Instructions for the task | For each line of the data below, copy it if it holds the word "Books".

# # # # # # #

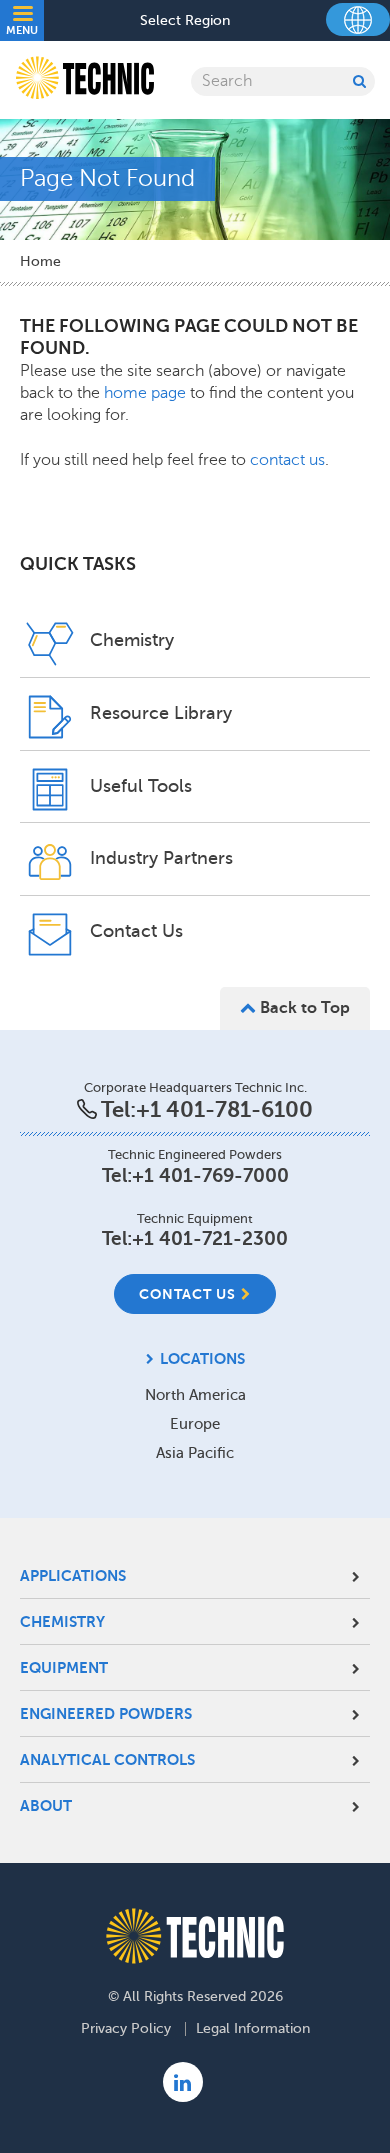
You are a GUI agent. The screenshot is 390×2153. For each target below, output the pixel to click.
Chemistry (62, 1621)
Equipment (64, 1667)
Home (40, 261)
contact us (287, 460)
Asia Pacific (195, 1453)
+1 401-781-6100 (224, 1109)
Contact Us (187, 1294)
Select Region (185, 21)
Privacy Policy (126, 2029)
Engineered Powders (106, 1713)
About (46, 1805)
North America (195, 1395)
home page (147, 393)
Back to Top (303, 1008)
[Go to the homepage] (195, 1936)
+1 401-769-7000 (210, 1175)
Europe (195, 1424)
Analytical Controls (107, 1759)
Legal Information (253, 2029)
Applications (73, 1575)
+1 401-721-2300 (210, 1238)
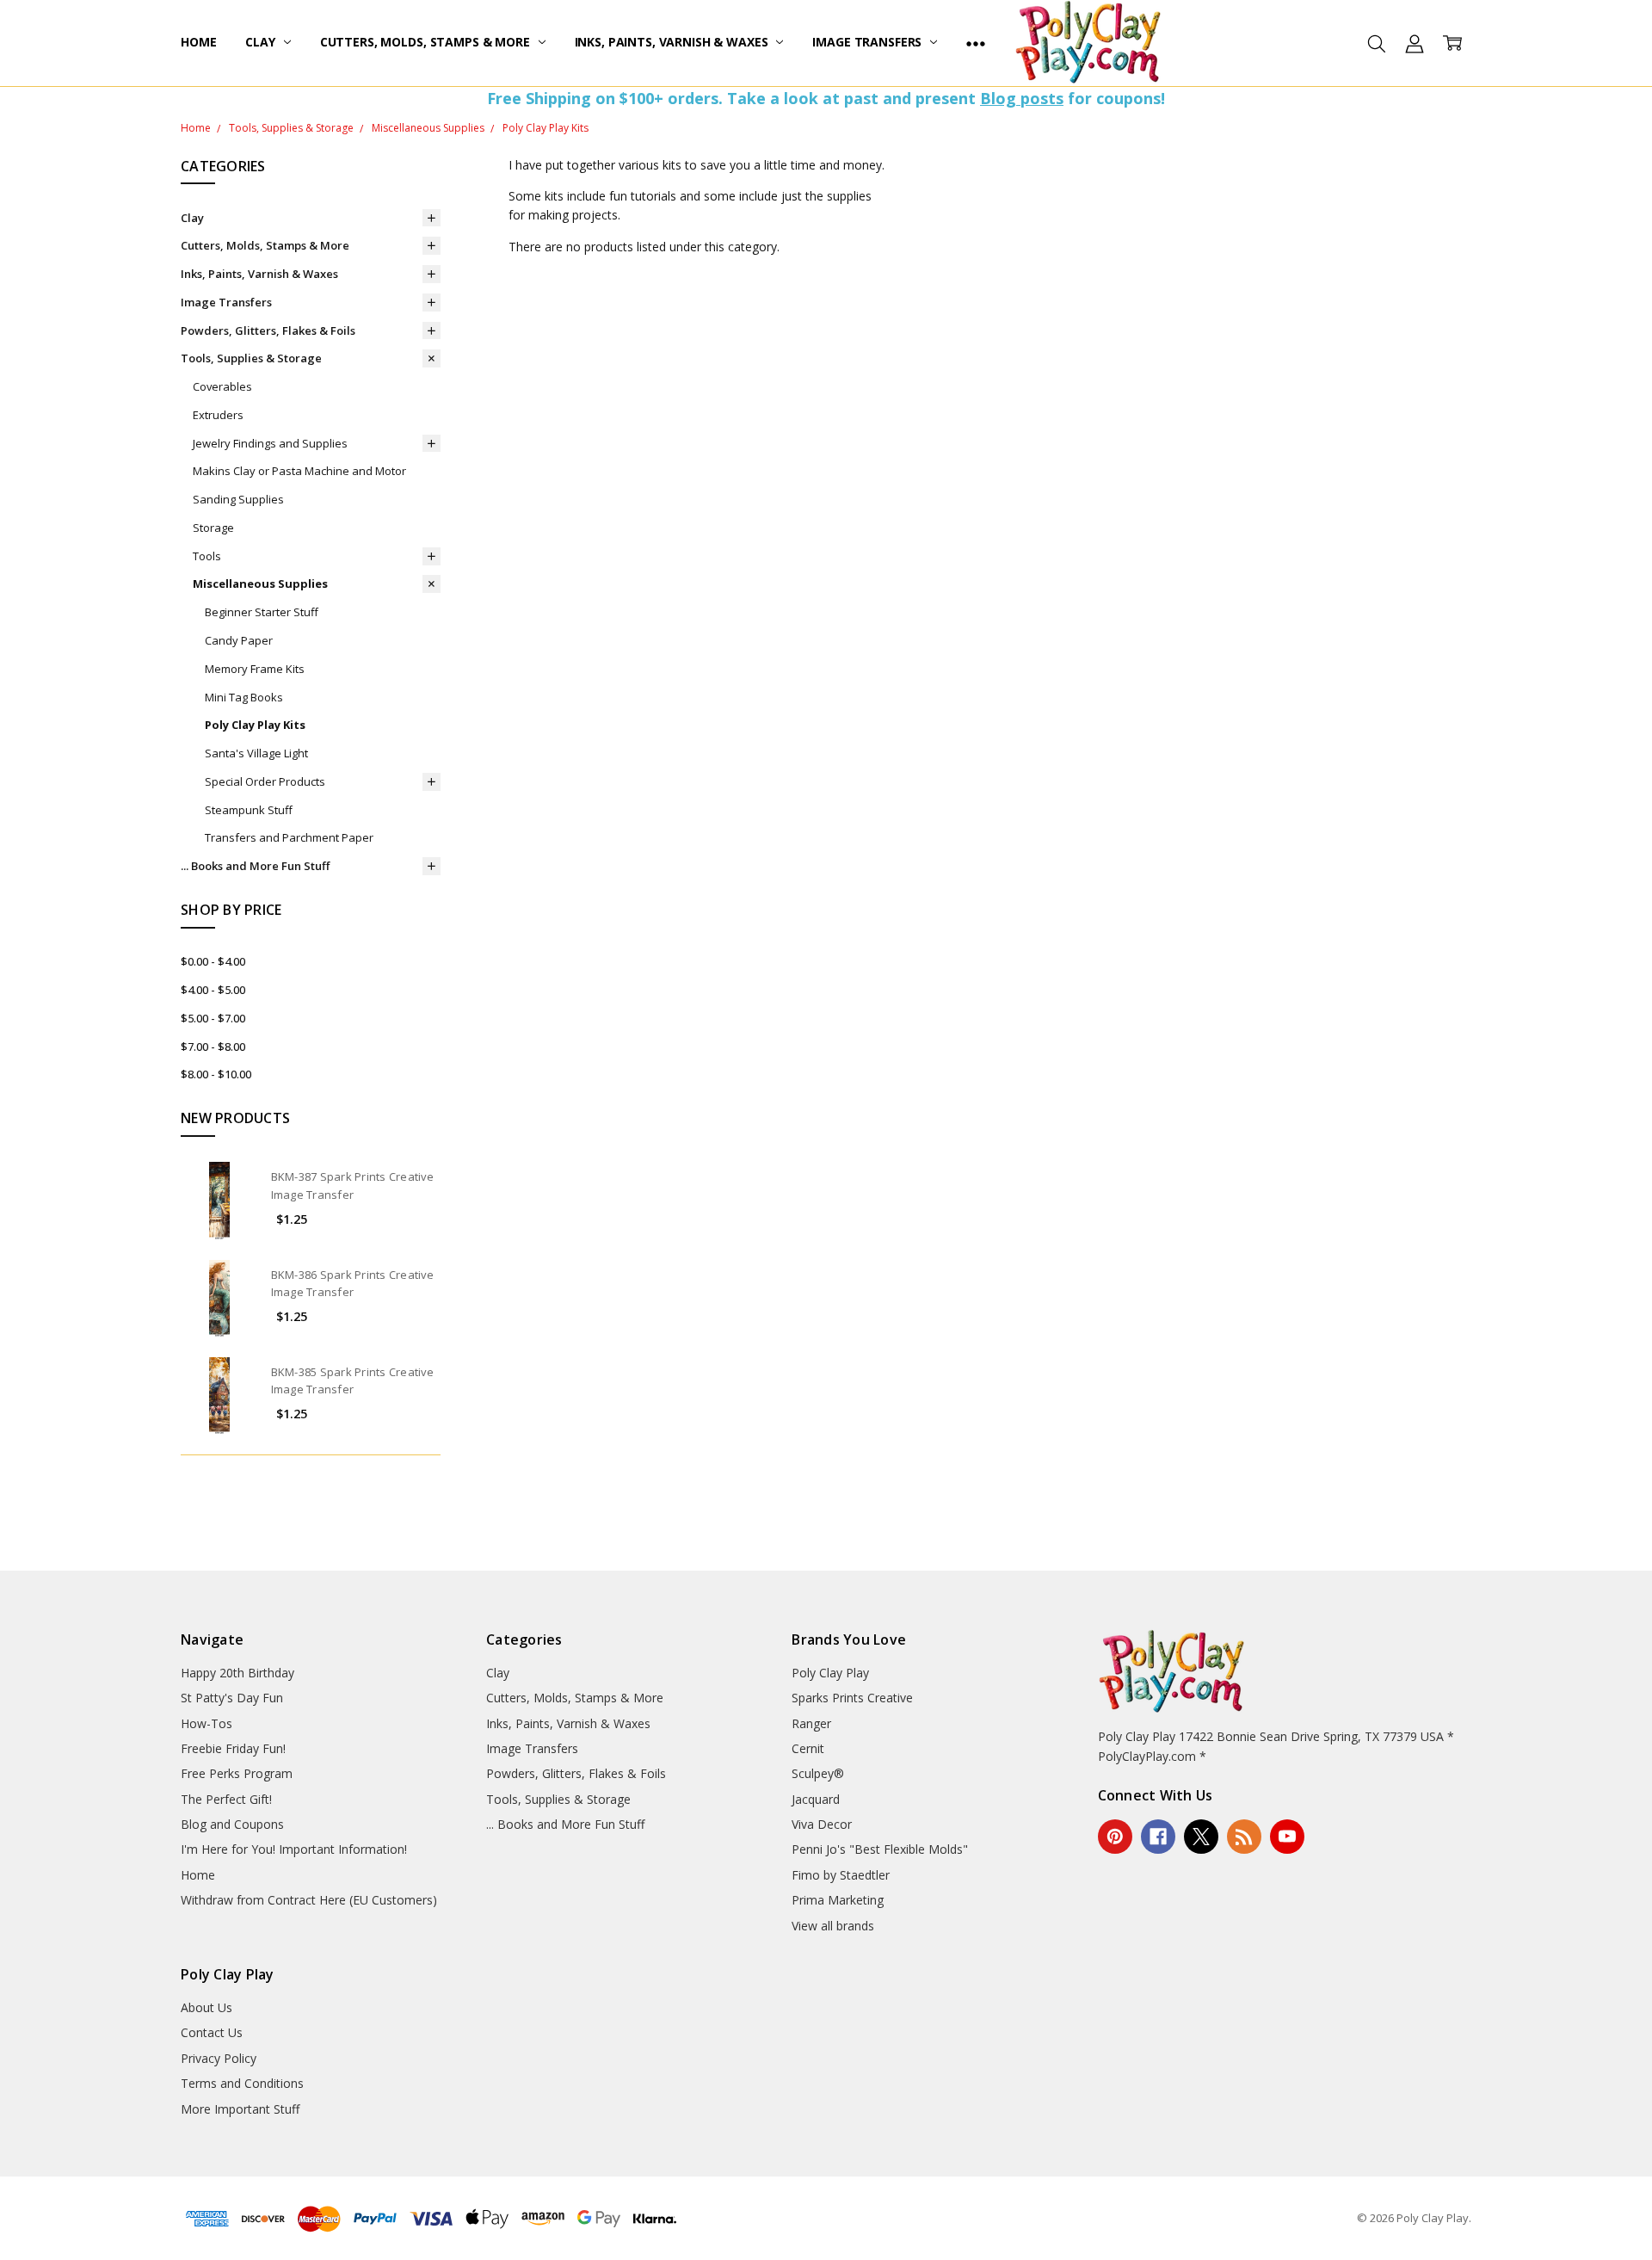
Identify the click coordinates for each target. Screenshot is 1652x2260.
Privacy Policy (218, 2058)
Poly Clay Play (830, 1672)
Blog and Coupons (232, 1824)
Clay (261, 42)
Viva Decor (822, 1824)
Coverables (222, 386)
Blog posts (1021, 98)
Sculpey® (818, 1773)
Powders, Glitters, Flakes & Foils (268, 330)
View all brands (833, 1925)
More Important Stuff (240, 2109)
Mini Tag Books (244, 697)
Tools (207, 556)
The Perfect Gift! (226, 1799)
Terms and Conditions (242, 2083)
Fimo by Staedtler (841, 1875)
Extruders (218, 415)
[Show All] (976, 43)
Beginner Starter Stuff (261, 612)
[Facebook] (1158, 1836)
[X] (1201, 1836)
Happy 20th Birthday (237, 1672)
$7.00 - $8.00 (213, 1046)
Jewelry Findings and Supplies (270, 443)
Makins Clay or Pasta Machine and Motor (299, 471)
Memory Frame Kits (255, 668)
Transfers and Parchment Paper (289, 837)
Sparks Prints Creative (852, 1697)
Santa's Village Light (256, 753)
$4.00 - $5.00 (213, 989)
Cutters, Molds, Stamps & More (426, 42)
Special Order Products (265, 781)
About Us (206, 2007)
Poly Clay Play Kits (255, 724)
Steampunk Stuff (249, 810)
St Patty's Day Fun (232, 1697)
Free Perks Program (237, 1773)
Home (198, 42)
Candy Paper (239, 640)
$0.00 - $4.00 (213, 961)
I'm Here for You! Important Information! (294, 1849)
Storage (213, 527)
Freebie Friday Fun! (233, 1748)
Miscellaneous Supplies (260, 583)
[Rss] (1244, 1836)
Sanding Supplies (238, 499)
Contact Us (212, 2032)
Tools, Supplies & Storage (251, 358)
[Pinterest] (1115, 1836)
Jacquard (816, 1799)
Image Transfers (868, 42)
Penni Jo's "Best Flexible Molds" (880, 1849)
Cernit (808, 1748)
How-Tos (206, 1723)
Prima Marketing (838, 1900)
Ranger (811, 1723)
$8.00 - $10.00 (216, 1074)
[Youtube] (1287, 1836)
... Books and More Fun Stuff (255, 866)
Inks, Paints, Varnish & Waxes (673, 42)
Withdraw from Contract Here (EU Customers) (309, 1900)
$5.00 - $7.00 (213, 1018)
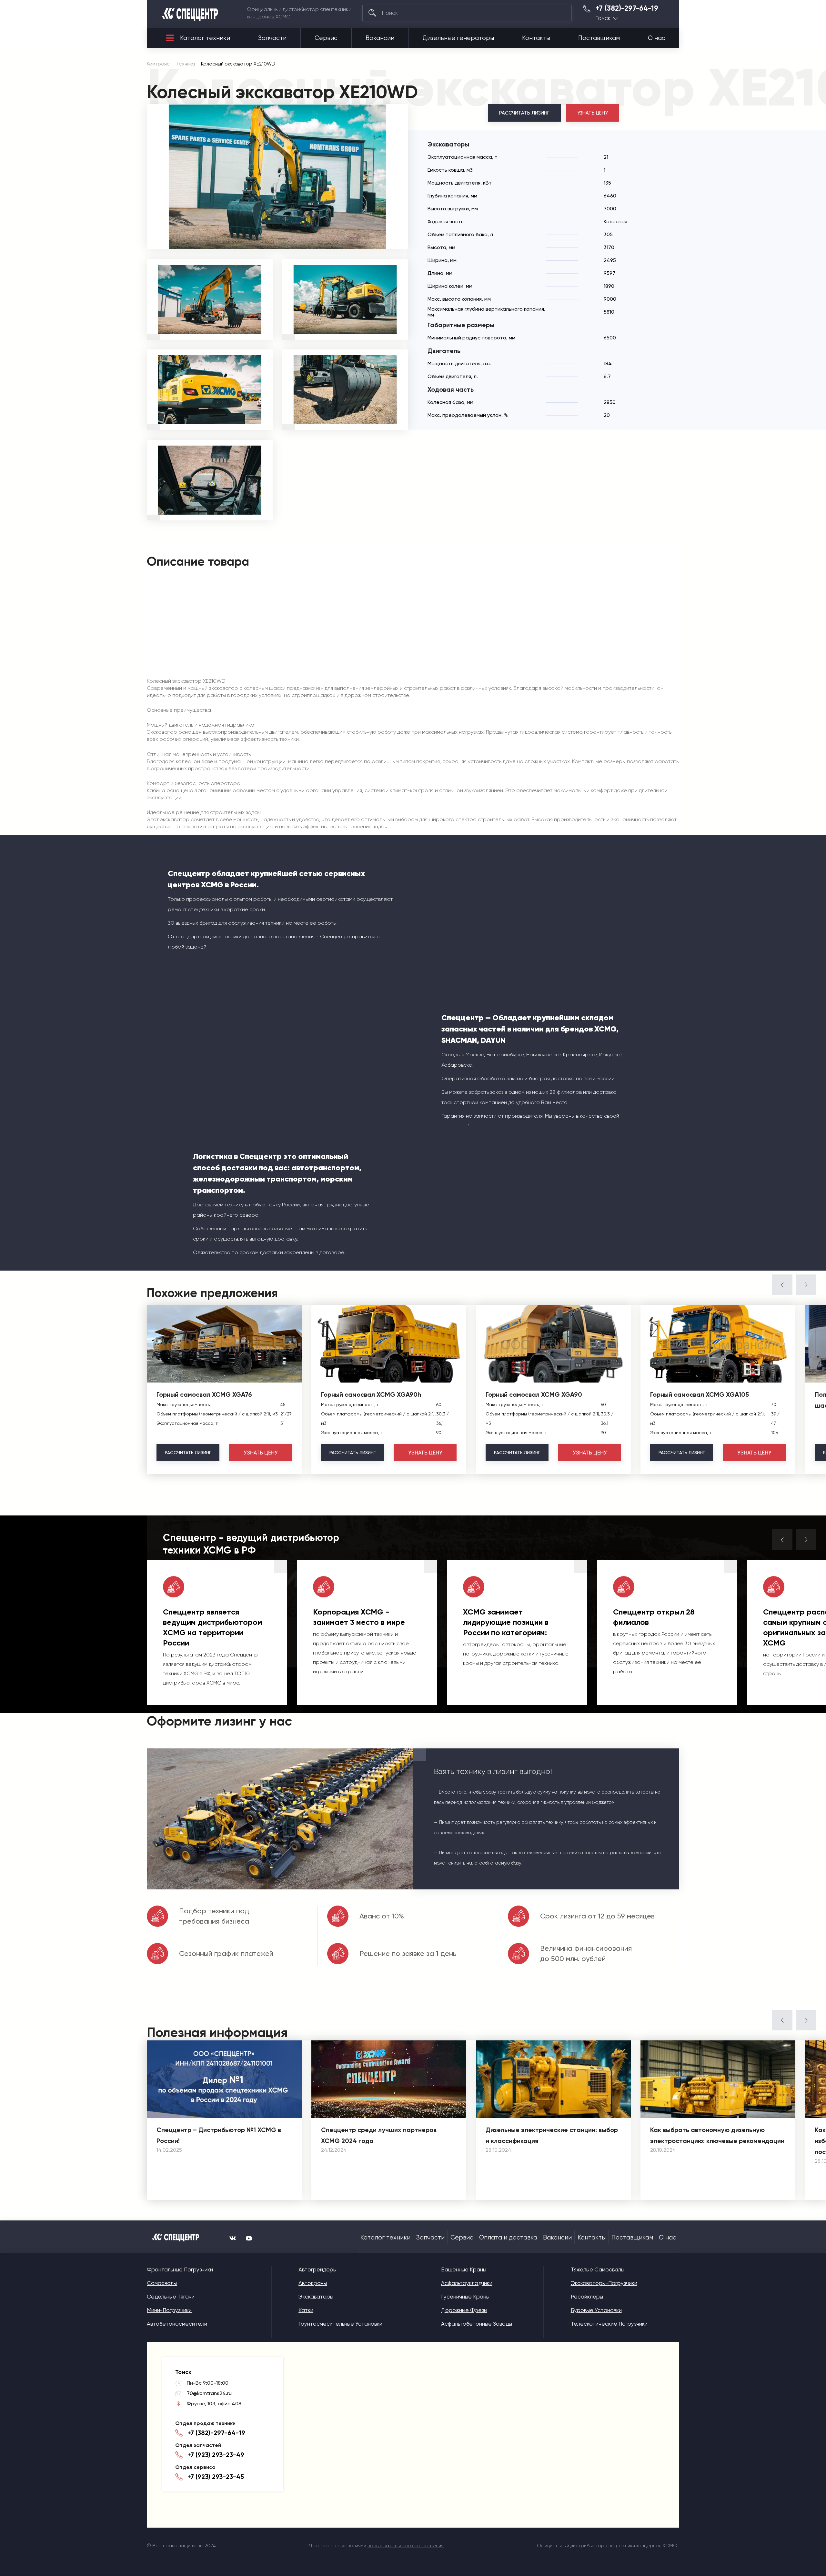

# # # # # # #

Written solution |
Mini Tag Books (244, 697)
... Books and More Fun Stuff (255, 866)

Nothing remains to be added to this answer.